Before the civil war in Syria started three years ago, approximately 400,000 people lived in the town of Kobani, with hundreds of thousands more in surrounding villages. But as Islamic State fighters have routed village after village in the largely Kurdish area, refugees have flocked first to Kobani, then, in large numbers, into Turkey.

Until now the area has been protected by Kurdish fighters, known as the People’s Protection Units (YPG), but the besieged forces in Kobani now say they are running out of ammunition and could not prevail without infusions of troops and arms from Turkey. Independent analysts and some influential members of Congress concurred, deriding the airstrikes in Kobani as too little, too late.

With the U.S.-led airstrikes proving largely ineffective against the terrorist organization, the protesters were angry that Turkey was refusing to send in ground forces. Many Kurds want Turkey to ease the passage of weapons to the Kurdish YPG, a move that Ankara is reluctant to sanction.

As protests mushroomed Tuesday, demonstrators accused President Racip Tayyip Erdogan's government of supporting Islamic State. On Tuesday night, police intervened using tear gas and rubber bullets, with reports of live ammunition in some cases. Eight people died in the southeastern province of Diyarbakır, close to the Syrian border. Thirty people, including eight policemen, were injured in Istanbul, while 98 protesters were detained, according to the Istanbul officials. A group of masked protesters barricaded a road in the capital city of Ankara before being dispersed by the police and the city of İzmir saw 26 arrests.

Kurdish leaders condemned the violence and accused some of the provocateurs of undermining their cause.

"I condemn those who burn flags and Ataturk sculptures. These are provocations carried out to prevent help coming to the East (toward Kobani) from the West," Selahattin Demirtaş, co-chair of the HDP, Turkey's leading Kurdish party.

The fighting is driving a wedge in a delicate domestic process to forge peace with Kurdish separatists in Turkey, who are now helping their brethren in Syria fight Islamic State.
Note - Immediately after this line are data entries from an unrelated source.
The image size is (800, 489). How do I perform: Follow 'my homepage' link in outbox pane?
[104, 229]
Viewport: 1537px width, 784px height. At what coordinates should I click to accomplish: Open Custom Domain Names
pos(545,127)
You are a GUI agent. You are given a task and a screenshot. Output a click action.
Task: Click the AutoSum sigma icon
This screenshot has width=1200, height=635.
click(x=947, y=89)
The fate of a small, once-forgotten town near the Turkish border is stirring up the decades of tensions between Turkey’s nationalists and Kurdish population.

Abdullah Öcalan, the jailed leader of PKK, last week warned that a massacre of Kurds in Kobani would doom a fragile peace process with the Turkish authorities aimed at ending the group's 30-year violent campaign, which has left an estimated 40,000 people dead.